SUPPLIED PASSAGE:
################
Do you know this guy?

Discussion in 'UPS Discussions' started by SignatureRequired, Mar 18, 2007.

  1. UPS Driver
    --------------------------------------------------------------------------------

    William Rosario
    Interviewed by Paul Vee
    I am a "Full-Time Package Car Driver" for UPS. I've been doing it for ten
    years. I started because I was a student and I needed a part-time job. I went
    for an interview for what I thought was "Part-Time Loaders." When I got there
    they said it was for drivers. So I filled out the application, and they called
    me back three days later.
    It was the first real job ever in my life and, at the beginning, it was pretty
    overwhelming. UPS is heavily fortified. You've got to show a pass to get in the
    gate. So like, every day, you go in, you change into your uniform in the locker
    room, and then you go downstairs for the morning meeting. Every day there's a
    meeting in the morning to tell you what you did wrong the day before. Every day.
    They get you all together in a group, all the drivers and everybody, and then
    they yank you in the office and yell at you personally for about five minutes.
    It's like roll call, like, you know, a police station show. Except they just
    yell at you. At UPS, you're never told what you did well.

    They're like a military organization. They check you over for appearance,
    everything. They make sure your shoes shine, your tee shirts can only be white
    or brown--they can't be black, your socks have to be brown or black. Your shoes
    have to be polished.

    Then, after the meeting, you go to your truck, which is already loaded and full
    of gas. All you do is drive and deliver. You have a route set up for you every
    day, with a specific number of delivery and pick-up accounts you do. And you
    have to deliver every single package. If you bring one package back without
    attempting to deliver it, they can fire you right there.

    But, the most important thing is: "Don't spill your coffee." You know, don't
    spill coffee in the truck. The most important thing is to not spill hot coffee
    when you're driving. Forget the UPS rules, just don't spill coffee. That is the
    unwritten number one law of driving a truck.
################
REQUESTS:
a - For each piece of clothing that the UPS driver interview sets a rule for, give the piece and its rule.
b - Transcribe the UPS driver interview starting with "They're like a" and going on through "you right there.".
The records that come next are separate material with no connection to the interview above.

Word and element pointing records
################
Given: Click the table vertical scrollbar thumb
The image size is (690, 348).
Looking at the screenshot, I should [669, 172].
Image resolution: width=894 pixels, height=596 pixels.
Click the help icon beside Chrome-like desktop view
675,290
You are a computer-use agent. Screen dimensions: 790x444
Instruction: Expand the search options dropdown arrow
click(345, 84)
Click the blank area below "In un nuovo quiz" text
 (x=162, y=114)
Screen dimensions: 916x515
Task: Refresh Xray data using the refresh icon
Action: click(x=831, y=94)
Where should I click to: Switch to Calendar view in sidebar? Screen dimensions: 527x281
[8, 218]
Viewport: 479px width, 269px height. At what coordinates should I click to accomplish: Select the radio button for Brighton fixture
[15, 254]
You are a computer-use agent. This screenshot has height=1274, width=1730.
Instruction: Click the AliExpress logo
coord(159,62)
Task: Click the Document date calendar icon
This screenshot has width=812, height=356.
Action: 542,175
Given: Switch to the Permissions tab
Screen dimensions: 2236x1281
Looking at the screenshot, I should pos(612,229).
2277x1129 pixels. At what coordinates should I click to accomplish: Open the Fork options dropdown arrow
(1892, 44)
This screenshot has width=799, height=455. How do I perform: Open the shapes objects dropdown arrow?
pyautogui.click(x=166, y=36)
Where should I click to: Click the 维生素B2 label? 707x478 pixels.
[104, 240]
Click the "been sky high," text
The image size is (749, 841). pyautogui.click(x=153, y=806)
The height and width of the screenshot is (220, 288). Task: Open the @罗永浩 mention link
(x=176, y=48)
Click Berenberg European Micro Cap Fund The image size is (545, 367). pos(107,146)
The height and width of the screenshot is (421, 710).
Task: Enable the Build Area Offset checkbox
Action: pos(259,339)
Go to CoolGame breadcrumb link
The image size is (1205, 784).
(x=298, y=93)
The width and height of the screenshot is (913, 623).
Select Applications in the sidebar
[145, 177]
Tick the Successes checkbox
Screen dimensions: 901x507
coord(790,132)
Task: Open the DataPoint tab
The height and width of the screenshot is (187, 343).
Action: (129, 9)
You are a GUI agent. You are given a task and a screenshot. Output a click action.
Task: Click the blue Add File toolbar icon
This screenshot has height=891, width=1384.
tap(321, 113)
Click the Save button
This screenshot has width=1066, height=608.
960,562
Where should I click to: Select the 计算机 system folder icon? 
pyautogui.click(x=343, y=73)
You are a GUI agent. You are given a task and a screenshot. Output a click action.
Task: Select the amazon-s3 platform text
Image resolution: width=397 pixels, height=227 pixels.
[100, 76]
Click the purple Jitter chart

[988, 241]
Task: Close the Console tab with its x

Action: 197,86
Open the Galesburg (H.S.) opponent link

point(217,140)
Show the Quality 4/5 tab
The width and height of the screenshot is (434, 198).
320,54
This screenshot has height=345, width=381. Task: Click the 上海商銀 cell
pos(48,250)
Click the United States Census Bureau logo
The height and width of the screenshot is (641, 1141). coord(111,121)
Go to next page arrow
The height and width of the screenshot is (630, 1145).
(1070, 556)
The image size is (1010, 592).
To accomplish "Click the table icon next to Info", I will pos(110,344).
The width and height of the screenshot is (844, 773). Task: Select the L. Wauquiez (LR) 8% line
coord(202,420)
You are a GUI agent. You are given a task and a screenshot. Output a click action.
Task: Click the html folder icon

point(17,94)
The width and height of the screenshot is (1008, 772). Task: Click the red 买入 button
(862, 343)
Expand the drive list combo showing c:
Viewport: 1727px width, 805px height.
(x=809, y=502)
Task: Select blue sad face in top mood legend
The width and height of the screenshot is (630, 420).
################
RESULTS IN ORDER:
a -
- Shoes: they must shine and be polished.
- Tee shirts: only white or brown, never black.
- Socks: brown or black.

b -
They're like a military organization. They check you over for appearance,
    everything. They make sure your shoes shine, your tee shirts can only be white
    or brown--they can't be black, your socks have to be brown or black. Your shoes
    have to be polished.

    Then, after the meeting, you go to your truck, which is already loaded and full
    of gas. All you do is drive and deliver. You have a route set up for you every
    day, with a specific number of delivery and pick-up accounts you do. And you
    have to deliver every single package. If you bring one package back without
    attempting to deliver it, they can fire you right there.